TASK DIRECTIONS | Find every line in the records below that holds the word "Given", and copy each one.

MATERIAL PROVIDED |
####
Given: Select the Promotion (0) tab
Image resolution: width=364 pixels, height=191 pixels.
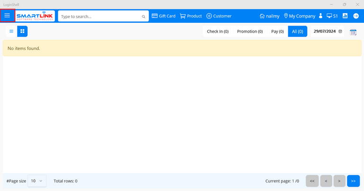Looking at the screenshot, I should click(x=250, y=32).
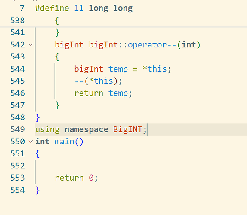The height and width of the screenshot is (215, 247).
Task: Place cursor on return 0 statement
Action: click(76, 178)
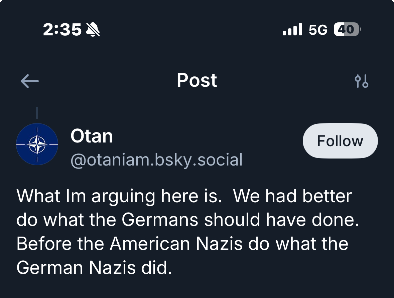Tap "We had better" in the post
The width and height of the screenshot is (394, 298).
point(292,196)
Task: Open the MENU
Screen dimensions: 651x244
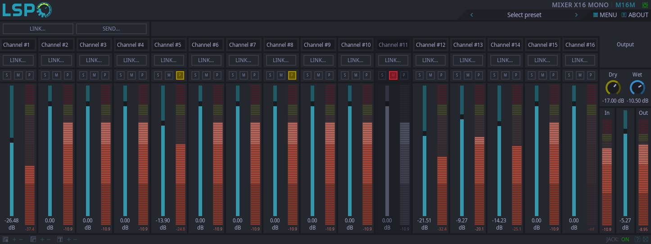Action: click(605, 15)
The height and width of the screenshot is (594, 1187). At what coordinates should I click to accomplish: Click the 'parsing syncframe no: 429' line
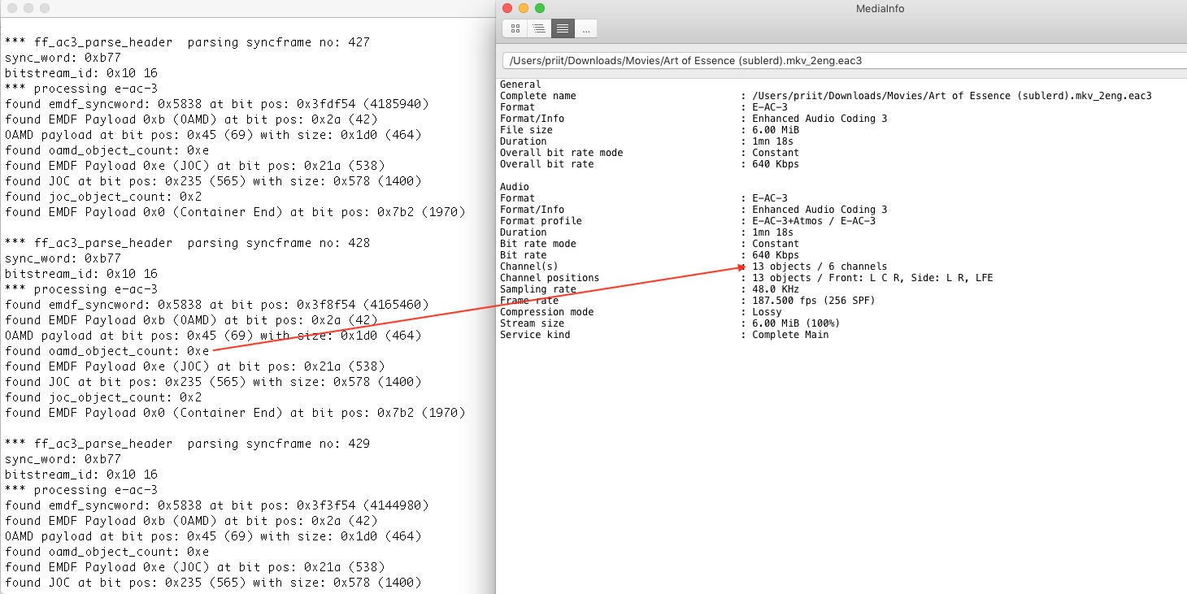pyautogui.click(x=187, y=444)
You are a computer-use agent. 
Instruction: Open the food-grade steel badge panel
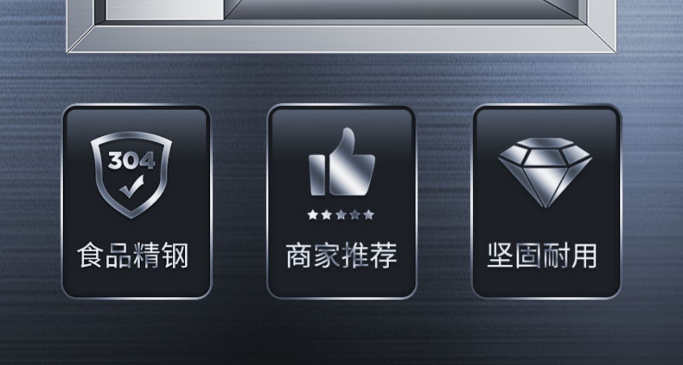pos(137,202)
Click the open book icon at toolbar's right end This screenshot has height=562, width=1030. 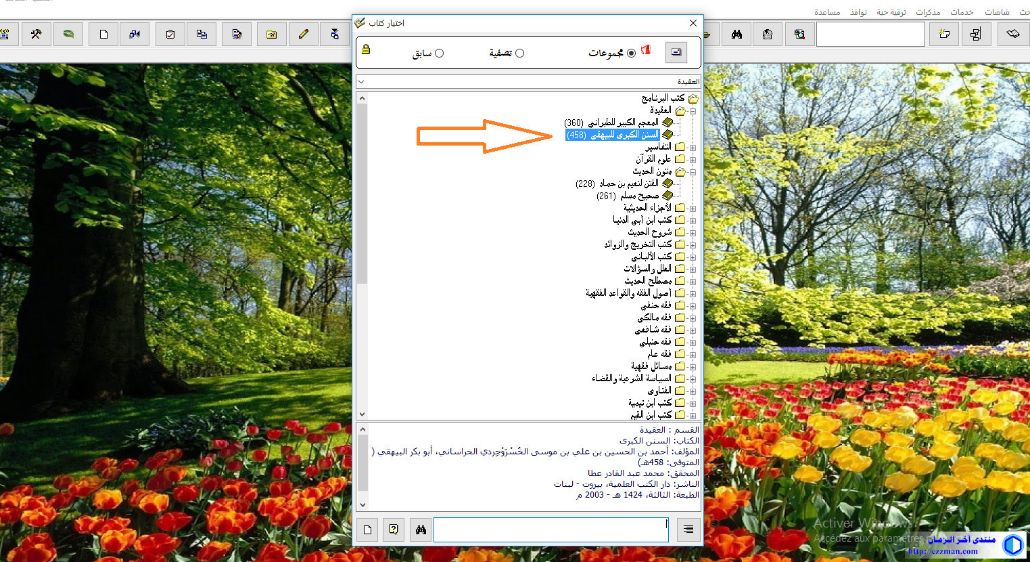pyautogui.click(x=1012, y=35)
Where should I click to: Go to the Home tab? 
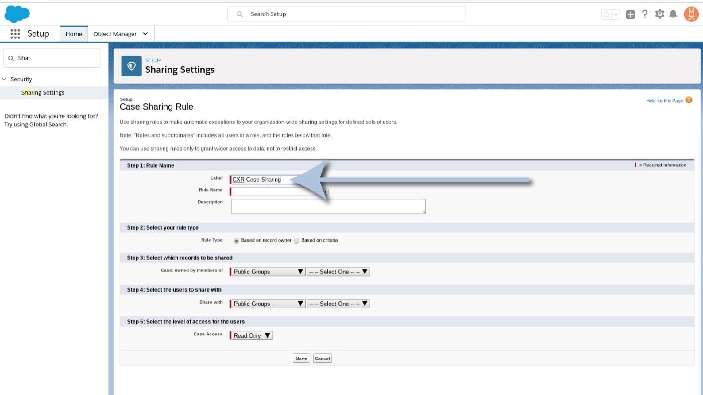click(x=74, y=34)
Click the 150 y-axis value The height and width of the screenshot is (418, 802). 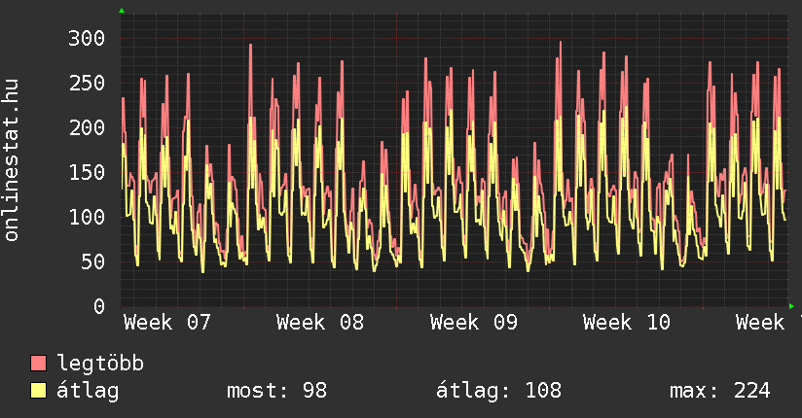pos(86,172)
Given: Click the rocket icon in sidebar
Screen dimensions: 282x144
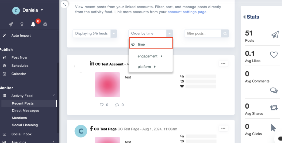Looking at the screenshot, I should coord(11,24).

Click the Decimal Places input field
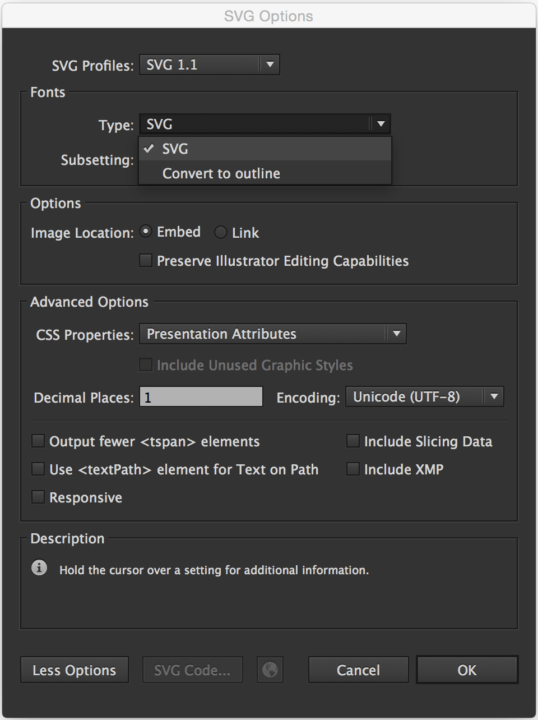pyautogui.click(x=201, y=397)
####
WRITTEN REPLY |
Given: Select the Promotion (0) tab
Given: Click the rocket icon in sidebar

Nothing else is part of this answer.